_EXERCISE BRIEF_.
Find the word "badge" in the data, then copy each line where it is found.

_EXCERPTED DATA_.
↓

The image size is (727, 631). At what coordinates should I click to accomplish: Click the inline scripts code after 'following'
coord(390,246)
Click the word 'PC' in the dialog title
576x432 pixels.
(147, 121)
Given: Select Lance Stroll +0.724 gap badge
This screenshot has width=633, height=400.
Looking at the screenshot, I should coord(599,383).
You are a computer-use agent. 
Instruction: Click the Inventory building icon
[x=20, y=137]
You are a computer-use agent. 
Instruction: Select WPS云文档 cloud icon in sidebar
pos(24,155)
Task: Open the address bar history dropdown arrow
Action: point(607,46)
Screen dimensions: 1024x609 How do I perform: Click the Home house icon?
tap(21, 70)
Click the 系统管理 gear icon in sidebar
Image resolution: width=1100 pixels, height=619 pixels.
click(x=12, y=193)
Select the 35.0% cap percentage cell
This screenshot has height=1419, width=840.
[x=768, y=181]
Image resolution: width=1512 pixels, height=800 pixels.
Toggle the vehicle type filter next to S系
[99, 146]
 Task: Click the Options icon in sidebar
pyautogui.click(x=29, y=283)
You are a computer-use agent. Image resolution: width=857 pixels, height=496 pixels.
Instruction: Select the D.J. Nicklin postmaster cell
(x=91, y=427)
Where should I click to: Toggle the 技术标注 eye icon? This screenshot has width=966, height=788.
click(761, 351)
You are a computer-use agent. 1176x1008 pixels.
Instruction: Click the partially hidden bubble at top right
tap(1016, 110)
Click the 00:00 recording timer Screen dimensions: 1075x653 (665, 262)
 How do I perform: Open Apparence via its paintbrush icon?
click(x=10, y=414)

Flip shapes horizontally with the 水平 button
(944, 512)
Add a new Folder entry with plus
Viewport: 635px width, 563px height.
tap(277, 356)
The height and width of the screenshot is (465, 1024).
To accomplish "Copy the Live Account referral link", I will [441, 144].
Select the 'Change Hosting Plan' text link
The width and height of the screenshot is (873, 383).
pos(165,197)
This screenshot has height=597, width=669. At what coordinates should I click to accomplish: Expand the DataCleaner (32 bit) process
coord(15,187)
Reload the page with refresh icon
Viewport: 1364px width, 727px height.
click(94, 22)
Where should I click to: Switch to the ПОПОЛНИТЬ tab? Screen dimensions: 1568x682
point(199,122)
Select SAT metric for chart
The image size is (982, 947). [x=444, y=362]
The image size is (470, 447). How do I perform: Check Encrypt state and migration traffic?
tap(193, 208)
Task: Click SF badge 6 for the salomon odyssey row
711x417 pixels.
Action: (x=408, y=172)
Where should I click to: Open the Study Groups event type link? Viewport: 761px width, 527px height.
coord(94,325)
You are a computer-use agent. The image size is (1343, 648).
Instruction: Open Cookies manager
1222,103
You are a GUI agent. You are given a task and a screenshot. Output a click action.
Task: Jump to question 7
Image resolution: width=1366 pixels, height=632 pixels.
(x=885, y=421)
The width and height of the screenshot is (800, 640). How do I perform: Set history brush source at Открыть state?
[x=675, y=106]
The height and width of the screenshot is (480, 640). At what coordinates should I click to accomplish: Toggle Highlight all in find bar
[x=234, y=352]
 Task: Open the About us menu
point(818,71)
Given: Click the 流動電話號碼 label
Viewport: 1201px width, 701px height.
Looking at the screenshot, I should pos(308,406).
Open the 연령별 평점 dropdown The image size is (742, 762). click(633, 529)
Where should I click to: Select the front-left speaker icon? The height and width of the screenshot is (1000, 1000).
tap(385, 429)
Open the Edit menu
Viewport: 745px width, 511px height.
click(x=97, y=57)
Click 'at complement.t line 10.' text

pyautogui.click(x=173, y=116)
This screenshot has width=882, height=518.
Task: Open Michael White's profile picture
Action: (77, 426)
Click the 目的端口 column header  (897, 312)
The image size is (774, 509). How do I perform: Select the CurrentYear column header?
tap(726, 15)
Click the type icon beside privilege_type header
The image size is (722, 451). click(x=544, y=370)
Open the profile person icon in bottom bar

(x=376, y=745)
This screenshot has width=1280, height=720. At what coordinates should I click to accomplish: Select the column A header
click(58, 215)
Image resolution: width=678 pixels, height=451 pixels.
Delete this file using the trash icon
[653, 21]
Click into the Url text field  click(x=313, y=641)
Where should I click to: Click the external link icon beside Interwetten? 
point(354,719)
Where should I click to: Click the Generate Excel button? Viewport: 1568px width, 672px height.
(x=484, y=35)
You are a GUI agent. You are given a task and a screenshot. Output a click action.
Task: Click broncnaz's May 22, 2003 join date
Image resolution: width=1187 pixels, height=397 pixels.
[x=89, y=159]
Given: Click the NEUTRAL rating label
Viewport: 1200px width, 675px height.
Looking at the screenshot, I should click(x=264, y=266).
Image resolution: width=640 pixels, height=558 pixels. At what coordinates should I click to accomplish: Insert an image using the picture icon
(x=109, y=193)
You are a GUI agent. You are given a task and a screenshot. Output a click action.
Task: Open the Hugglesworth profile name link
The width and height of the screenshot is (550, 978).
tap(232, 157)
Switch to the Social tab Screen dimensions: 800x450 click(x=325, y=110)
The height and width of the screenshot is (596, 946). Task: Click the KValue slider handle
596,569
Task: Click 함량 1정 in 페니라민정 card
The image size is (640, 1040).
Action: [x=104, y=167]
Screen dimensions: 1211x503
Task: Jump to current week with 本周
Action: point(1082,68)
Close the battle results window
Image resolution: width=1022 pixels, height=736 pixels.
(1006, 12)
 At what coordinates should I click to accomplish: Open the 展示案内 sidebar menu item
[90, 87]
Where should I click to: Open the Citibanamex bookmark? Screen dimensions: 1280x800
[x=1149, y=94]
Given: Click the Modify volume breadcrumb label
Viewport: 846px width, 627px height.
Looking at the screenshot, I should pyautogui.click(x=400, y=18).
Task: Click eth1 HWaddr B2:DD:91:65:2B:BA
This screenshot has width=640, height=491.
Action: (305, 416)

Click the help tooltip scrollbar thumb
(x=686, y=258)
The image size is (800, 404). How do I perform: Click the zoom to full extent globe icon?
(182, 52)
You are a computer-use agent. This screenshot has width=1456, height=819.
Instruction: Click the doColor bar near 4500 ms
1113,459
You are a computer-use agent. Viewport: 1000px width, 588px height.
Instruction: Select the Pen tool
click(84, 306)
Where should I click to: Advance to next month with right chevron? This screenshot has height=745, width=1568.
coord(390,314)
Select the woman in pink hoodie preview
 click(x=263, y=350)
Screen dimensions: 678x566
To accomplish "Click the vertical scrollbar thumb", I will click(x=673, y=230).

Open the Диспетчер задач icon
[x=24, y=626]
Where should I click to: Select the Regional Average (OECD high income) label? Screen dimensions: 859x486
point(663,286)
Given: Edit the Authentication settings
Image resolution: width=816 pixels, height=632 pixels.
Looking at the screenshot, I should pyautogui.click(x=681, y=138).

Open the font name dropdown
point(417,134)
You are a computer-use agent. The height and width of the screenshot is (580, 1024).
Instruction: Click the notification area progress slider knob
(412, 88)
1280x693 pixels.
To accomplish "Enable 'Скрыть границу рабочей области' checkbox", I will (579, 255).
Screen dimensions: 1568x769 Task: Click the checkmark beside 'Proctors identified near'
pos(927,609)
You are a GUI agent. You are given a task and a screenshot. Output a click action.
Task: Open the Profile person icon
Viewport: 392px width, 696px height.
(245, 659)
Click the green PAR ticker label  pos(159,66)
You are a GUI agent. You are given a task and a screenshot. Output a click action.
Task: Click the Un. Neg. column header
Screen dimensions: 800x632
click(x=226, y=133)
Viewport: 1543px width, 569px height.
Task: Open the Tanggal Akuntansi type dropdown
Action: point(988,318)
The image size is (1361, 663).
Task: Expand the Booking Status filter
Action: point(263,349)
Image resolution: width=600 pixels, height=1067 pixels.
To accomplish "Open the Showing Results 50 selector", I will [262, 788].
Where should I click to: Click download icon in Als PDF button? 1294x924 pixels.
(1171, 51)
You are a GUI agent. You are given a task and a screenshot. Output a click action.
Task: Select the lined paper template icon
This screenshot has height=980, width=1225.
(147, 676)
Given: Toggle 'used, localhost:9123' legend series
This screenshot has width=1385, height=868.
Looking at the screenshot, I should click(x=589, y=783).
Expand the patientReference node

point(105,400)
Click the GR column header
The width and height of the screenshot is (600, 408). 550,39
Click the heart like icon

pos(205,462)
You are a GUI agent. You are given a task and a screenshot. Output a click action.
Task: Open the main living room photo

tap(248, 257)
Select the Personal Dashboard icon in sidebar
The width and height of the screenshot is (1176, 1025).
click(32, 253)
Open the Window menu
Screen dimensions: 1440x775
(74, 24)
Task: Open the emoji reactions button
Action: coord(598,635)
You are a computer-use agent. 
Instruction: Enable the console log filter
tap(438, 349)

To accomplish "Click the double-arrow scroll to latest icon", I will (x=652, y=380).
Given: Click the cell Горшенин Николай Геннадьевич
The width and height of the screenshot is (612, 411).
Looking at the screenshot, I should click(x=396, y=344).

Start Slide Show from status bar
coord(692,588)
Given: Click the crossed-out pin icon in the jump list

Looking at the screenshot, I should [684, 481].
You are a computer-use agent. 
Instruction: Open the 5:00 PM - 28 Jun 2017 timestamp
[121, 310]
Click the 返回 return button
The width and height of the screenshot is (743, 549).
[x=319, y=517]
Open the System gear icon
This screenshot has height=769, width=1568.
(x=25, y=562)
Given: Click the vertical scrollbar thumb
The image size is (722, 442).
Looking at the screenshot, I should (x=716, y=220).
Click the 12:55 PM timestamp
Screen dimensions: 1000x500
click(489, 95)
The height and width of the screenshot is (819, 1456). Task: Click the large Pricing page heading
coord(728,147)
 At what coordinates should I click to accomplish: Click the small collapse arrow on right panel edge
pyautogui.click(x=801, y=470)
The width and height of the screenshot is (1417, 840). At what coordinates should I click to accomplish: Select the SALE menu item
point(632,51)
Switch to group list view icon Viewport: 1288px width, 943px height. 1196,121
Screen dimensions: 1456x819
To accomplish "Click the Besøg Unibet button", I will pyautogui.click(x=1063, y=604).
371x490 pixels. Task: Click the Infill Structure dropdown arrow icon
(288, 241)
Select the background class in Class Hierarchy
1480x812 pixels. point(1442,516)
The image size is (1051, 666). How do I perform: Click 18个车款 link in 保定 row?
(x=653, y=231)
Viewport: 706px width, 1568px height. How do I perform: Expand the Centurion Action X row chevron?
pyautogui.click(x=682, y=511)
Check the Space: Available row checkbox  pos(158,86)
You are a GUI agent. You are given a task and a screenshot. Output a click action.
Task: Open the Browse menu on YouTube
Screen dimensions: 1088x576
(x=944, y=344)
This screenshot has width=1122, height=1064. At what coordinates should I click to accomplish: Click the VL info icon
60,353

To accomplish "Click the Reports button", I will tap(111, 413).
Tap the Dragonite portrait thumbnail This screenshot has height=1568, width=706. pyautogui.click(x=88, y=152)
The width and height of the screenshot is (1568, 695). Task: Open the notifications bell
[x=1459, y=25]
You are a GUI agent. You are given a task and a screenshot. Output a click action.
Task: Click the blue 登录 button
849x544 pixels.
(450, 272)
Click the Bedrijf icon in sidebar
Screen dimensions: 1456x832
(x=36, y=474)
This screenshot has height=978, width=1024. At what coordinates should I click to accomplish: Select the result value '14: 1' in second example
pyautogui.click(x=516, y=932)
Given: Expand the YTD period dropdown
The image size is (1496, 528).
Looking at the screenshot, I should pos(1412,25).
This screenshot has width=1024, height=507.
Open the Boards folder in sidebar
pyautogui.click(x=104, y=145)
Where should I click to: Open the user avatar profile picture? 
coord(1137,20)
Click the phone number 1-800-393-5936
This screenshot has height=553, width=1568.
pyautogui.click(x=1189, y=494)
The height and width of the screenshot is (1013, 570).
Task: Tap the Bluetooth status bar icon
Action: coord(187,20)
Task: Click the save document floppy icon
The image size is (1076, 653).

↑

_WRITTEN ANSWER_.
Given: Select Lance Stroll +0.724 gap badge
Task: Click SF badge 6 for the salomon odyssey row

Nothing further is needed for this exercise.